Nicole Kidman desaparece dentro de Lucille Ball, e entrega uma atuação marcante na pele da pioneira da televisão. A Lucy de Kidman pode não ser fiel à personalidade real, mas só porque sua personagem entende o peso do legado que deixará, e a importância do trabalho que precisa realizar. O filme constrói a protagonista como alguém que veio do nada, uma atriz de filmes B que só precisava de uma oportunidade para mostrar seus vários talentos, e que está disposta a brigar para manter tudo que conquistou.
Na frente das câmeras, ela mantém a figura que se tornou tão amada pelo público. Nos bastidores, batalha para torná-la mais inteligente, engraçada e menos infantilizada pelo marido ou pelo estúdio. A performance de Nicole Kidman é, sem dúvidas, maior que todo o restante da obra.

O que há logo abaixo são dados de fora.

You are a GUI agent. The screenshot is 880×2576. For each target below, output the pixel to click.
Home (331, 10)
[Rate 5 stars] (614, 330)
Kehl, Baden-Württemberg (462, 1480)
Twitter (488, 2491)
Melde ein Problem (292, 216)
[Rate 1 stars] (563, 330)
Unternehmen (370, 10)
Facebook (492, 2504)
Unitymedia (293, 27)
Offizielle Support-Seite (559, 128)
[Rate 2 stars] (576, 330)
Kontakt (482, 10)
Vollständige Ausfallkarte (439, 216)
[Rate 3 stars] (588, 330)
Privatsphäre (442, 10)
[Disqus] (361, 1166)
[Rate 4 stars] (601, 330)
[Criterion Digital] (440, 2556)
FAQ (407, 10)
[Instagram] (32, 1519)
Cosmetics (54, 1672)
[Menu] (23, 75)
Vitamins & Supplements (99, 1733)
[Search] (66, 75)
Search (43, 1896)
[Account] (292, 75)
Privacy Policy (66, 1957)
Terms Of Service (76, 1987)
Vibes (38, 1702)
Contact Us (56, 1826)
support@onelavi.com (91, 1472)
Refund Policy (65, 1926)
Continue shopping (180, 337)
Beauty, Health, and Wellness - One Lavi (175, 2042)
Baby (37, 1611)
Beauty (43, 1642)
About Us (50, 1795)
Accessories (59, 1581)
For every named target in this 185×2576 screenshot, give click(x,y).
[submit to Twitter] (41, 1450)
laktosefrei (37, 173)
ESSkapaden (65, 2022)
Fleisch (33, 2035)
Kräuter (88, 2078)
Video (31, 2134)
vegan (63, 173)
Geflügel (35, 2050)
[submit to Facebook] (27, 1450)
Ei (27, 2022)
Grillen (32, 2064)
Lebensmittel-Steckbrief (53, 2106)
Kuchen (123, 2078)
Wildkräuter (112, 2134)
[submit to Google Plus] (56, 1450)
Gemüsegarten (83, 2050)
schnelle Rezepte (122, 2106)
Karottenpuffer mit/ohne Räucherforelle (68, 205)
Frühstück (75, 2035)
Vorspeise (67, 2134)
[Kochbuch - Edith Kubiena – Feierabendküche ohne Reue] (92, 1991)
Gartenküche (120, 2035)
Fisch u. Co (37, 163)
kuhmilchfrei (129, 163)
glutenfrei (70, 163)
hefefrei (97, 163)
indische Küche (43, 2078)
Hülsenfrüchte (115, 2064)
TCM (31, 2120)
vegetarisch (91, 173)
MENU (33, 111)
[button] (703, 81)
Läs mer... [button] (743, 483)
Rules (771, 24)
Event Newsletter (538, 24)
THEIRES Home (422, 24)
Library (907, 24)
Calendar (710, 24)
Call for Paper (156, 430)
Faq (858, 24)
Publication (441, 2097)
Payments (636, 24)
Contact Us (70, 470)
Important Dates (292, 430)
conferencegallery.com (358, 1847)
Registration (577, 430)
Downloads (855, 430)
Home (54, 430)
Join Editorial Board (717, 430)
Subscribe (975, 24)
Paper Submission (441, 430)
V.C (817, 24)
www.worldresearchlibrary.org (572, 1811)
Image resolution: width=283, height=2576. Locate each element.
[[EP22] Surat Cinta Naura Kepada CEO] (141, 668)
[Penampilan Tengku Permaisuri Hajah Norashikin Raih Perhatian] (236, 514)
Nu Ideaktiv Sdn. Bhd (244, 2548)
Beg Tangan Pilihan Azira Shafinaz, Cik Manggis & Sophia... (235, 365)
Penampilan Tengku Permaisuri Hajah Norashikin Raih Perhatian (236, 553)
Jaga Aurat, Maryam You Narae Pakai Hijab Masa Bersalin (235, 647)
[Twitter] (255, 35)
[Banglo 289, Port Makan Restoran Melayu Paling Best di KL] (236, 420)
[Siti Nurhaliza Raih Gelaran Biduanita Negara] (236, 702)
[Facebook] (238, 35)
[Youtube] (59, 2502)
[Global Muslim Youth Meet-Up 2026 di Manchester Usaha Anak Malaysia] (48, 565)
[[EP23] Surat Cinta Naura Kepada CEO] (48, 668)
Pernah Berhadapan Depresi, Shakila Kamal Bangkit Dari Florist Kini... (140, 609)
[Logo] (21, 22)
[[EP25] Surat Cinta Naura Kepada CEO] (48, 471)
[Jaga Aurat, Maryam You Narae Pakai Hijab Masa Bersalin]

O excelente Javier Bardem não fica atrás, com um Desi Arnaz que transita entre o maior defensor dos interesses da esposa, e um mulherengo com uma vida secreta. O ator também brilha no papel, mas não entrega o mesmo nível de comprometimento que a colega de elenco, o que faz com que seja mais suscetível aos problemas de foco da produção. Nicole Kidman toma Lucy como sua, e a mantém consistente por toda a obra. Já Bardem faz uma performance louvável que é ofuscada pelo excesso de subtramas enfrentadas por Desi, como um caso de infidelidade, seus traumas do passado, seus atritos com a esposa, e seu ego frágil ao perceber que Lucy é maior que ele.
As atuações de Nicole Kidman e Javier Bardem já seriam dignas de nota em qualquer outra produção, mas aqui se destacam ainda mais dentre um elenco verdadeiramente de peso. J.K. Simmons mostra sua força para comédia como William Frawley, colega de elenco bêbado e ranzinza. Nina Arianda, que fecha o quarteto de I Love Lucy como Vivian Vance, também segura a barra ao mostrar a colega que já não aguenta mais ser alvo das piadas.
Mesmo a equipe dos “bastidores” é excelente, com Tony Hale (Arrested Development) como o estressado produtor-executivo Jess Oppenheimer, que passa a surtar com o caos ameaçando seu programa, e também pela dupla de roteiristas vividos por Jake Lacy (The Office) e Alia Shawkat (Search Party), cuja personagem Madelyn Pugh não tem medo de bater de frente com os atores ou produtores.
No fim das contas, Apresentando os Ricardos só funciona pelo elenco absurdamente bom. A tradicional escrita de Aaron Sorkin é o suficiente para segurar a atenção, mas bate de frente com uma obra de tom e abordagem inconsistentes.
Não é a toa que a Academia de Artes e Ciências Cinematográficas apenas indicou Nicole Kidman, Javier Bardem e J.K. Simmons ao Oscar. Em todo o resto – e em especial na direção – é um filme terrivelmente mediano e pouco inspirado. Talvez sirva bem como entretenimento de uma tarde parada, mas com certeza o legado de Lucille Ball é muito maior do que isso.